Ант Скаландис - Спроси у Ясеня [= Причастных убивают дважды]
— Ну, положим, это еще не доказано, ты слишком торопишься, Верба.
— Извини, ты мне сам велел поторапливаться. Новый год настает, вместе с ним переворот! Хорошие стихи?
— Замечательные. Только я все равно не понимаю, при чем здесь Седой, то есть тот человек, который убил Машу Чистякову и ее родителей. Ведь больше мы ничего достоверного о Седом не знаем. При чем здесь он?
— О, мон женераль! Этого вам, я боюсь, не понять никогда! Правда, Тополь, я вполне серьезно. Мне ведь уже не нужны никакие доказательства. Я их для вас теперь собирать буду. А сама я поняла еще весной в каком-то смысле с подачи Анжея, что Никулин был подослан ко мне Седым точно так же, как через год был подослан Паоло под видом Бернардо. Понимаешь, за всю мою жизнь у меня было только два настоящих мужчины, которые любили меня и которых любила я, — Хвастовский и Малин. Оба они появлялись в самый последний момент, чтобы спасти меня… нет, не от смерти — от Седого. А Седой не делает мне смерти. Он желает чего-то другого. Если бы я была верующим человеком, я бы сказала, что он охотится за моей душой, потому что он — дьявол. Но так уж вышло не верю я ни в Бога, ни в Князя тьмы.
Тополь смотрел на нее сочувственно и печально.
— Слушай, Леня, только не надо звонить Пальме — попросила Верба. — Оставь мое здоровье и мою психику на совести доктора Ковальского. Подумай лучше об итальянском нюансе в судьбе Игната Никулина.
— Как раз о нем я и думаю, — неожиданно сказал Тополь. — Все-таки очень интересно, что по этому поводу скажет Дедушка.
— Мне тоже интересно. Но Дедушка не выходит на связь. И потом последний всплеск его откровенности увял вместе с последним же всплеском сексуальной активности. А как он любит помолчать о некоторых вещах, мы знаем. Конечно, я еще доберусь до Дедушки, обязательно доберусь. Что ты, меня не знаешь? Но только вначале я должна поговорить с Никулиным.

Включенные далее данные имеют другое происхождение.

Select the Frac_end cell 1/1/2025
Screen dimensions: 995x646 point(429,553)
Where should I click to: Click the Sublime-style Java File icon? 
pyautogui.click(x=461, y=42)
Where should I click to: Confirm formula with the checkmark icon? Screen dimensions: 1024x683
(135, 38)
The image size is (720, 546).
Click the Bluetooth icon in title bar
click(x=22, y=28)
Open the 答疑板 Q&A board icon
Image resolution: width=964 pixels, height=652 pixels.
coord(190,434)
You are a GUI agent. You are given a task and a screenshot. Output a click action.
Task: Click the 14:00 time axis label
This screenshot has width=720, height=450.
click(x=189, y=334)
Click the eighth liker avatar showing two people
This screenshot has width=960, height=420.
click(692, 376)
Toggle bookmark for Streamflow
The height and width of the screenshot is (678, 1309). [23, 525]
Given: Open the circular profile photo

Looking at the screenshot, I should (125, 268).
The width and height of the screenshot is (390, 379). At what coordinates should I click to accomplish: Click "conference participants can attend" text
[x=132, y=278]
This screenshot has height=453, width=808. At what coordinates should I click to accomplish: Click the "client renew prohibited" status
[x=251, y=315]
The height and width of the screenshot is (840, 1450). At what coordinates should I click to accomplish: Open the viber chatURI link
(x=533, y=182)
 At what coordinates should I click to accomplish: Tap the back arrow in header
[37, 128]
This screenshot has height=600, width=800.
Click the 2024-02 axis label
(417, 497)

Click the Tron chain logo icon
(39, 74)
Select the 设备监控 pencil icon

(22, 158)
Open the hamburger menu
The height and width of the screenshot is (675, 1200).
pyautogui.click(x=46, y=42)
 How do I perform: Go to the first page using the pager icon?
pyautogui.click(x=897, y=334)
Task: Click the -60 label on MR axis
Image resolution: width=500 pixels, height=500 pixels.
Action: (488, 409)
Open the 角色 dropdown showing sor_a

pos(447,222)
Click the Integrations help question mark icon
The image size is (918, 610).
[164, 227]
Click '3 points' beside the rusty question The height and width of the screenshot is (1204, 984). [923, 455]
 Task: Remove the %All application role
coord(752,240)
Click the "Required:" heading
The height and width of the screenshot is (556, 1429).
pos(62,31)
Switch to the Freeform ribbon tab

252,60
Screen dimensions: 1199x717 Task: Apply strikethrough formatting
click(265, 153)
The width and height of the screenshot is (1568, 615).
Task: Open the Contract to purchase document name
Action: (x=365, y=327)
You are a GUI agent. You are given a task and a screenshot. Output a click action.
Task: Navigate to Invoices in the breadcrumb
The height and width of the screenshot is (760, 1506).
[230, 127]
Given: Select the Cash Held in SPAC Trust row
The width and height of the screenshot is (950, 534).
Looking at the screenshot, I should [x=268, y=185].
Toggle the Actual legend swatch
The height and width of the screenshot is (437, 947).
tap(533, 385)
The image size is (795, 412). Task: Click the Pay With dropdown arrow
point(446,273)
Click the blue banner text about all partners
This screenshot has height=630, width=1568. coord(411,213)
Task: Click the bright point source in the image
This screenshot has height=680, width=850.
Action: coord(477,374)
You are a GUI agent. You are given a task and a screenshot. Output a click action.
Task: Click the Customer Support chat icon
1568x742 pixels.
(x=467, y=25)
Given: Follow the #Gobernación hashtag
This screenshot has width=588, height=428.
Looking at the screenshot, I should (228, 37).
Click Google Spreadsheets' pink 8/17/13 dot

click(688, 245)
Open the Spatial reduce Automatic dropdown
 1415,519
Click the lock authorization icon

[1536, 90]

— А потом с Вициным и Моргуновым, — задумчиво проговорил Тополь.
— И с псом Барбосом, — добавила Верба. — Ты уже понял, наверно, мне хотелось выманить его на Лубянку как бы по поводу зятя. Он приходит, и тут появляюсь я — вся в белом. Но болтливый алкоголик Редькин все испортил. Никулин теперь знает, что я ищу его. И как поведет себя этот старый матерый волк — одному Богу известно.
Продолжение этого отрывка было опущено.